3. High-Level Design Overview

Core Components:

API Gateway: Routes requests (shorten, redirect, analytics).
URL Shortening Service: Generates short codes via hashing or counters.
Database: Stores URL mappings (short ↔ long).
Cache (Redis): Accelerates frequent redirects.
Load Balancer: Distributes traffic across servers.

Communication Flow:

Shortening: Client → API Gateway → URL Service → DB → Return short URL.
Redirection: Client → API Gateway → Cache → DB (if cache miss) → Redirect.

4. URL Shortening Process

Approach 1: Base62 Encoding

Convert a unique integer (e.g., database ID) to a 7-character string using [a-zA-Z0-9].
Code Example (Python):

def base62_encode(num):  
    charset = "0123456789ABCDEFGHIJKLMNOPQRSTUVWXYZabcdefghijklmnopqrstuvwxyz"  
    short_url = []  
    while num > 0:  
        num, rem = divmod(num, 62)  
        short_url.append(charset[rem])  
    return ''.join(reversed(short_url))

Approach 2: Hashing (SHA-256)

Hash the long URL, take the first 7 characters.
Collision Handling: Append a salt and rehash.

Trade-Offs:

Method	Pros	Cons
Counter	Predictable, no collisions	Requires distributed ID generation (e.g., Snowflake)
Hashing	No coordination needed	Collision risk, longer URLs

5. Database Design

Schema:

Column	Type	Description
short_url	VARCHAR	Primary key (e.g., "a3dFg7")
long_url	TEXT	Original URL
created_at	DATETIME	Creation timestamp
expires_at	DATETIME	Expiration date
clicks	BIGINT	Total redirects

Database Choice:

NoSQL (Cassandra): Scales writes horizontally, tunable consistency.
Relational (MySQL): ACID compliance for analytics.

Indexing:

Primary index on short_url for O(1) lookups.
Secondary index on long_url for deduplication.

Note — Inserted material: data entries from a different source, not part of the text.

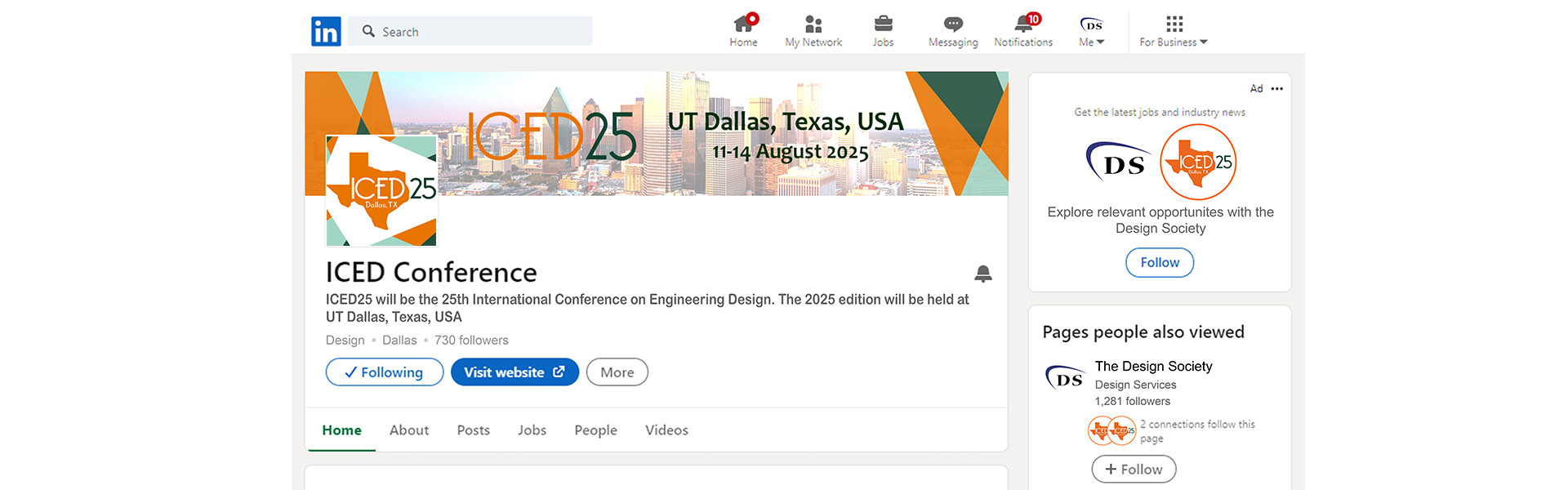Switch to the About tab
This screenshot has width=1568, height=490.
coord(409,430)
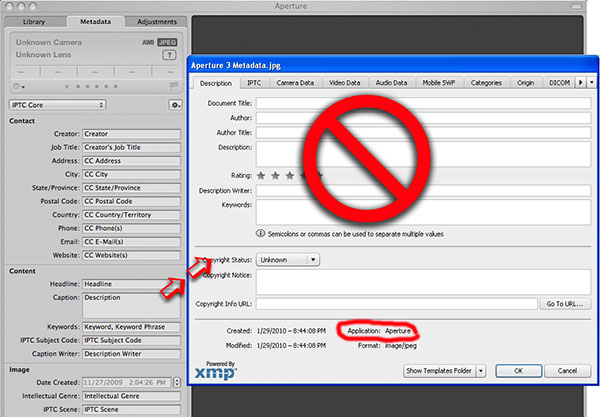Click OK to confirm the metadata dialog
This screenshot has width=600, height=417.
pos(517,370)
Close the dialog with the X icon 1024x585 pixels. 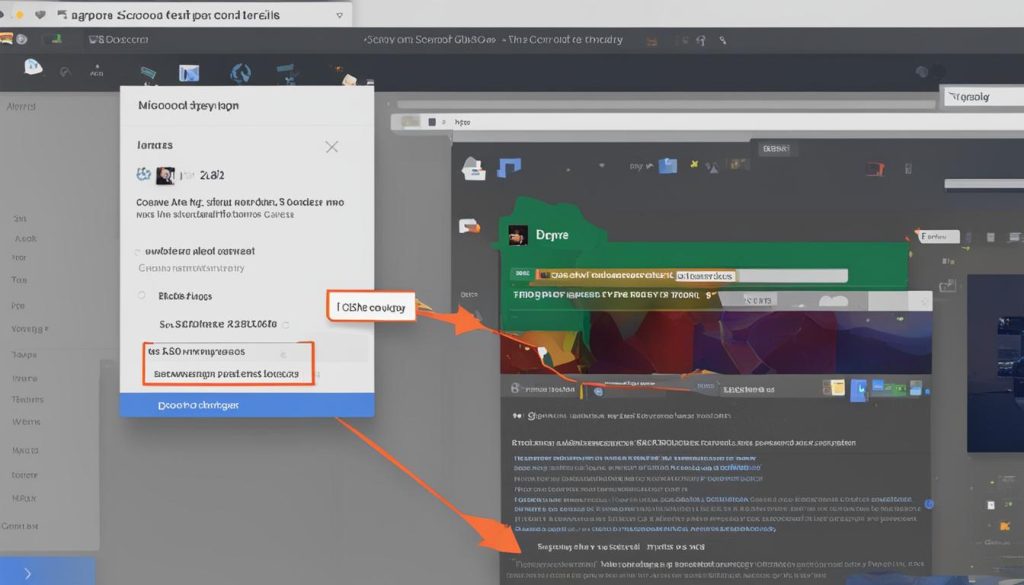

6. Scalability and Optimization

1M Requests/Second:

Horizontal Scaling: Deploy stateless URL services behind load balancers.
Caching: Cache 20% most frequent short URLs in Redis (90% hit rate).

1B Requests/Second:

Sharding: Split database by short_url hash (e.g., 10K shards).
Distributed Queues: Use Kafka to batch writes and reduce DB load.
Geo-Replication: Deploy regional caches (e.g., Redis Cluster).

7. Trade-Offs and Bottlenecks

Consistency vs. Availability (CAP):

Redirects: Prioritize availability (return stale data if DB is down).
Shortening: Prioritize consistency (ensure uniqueness).

Bottlenecks:

DB Writes: Mitigate with sharding and async writes.
Cache Failures: Use cache-aside pattern with TTL fallback.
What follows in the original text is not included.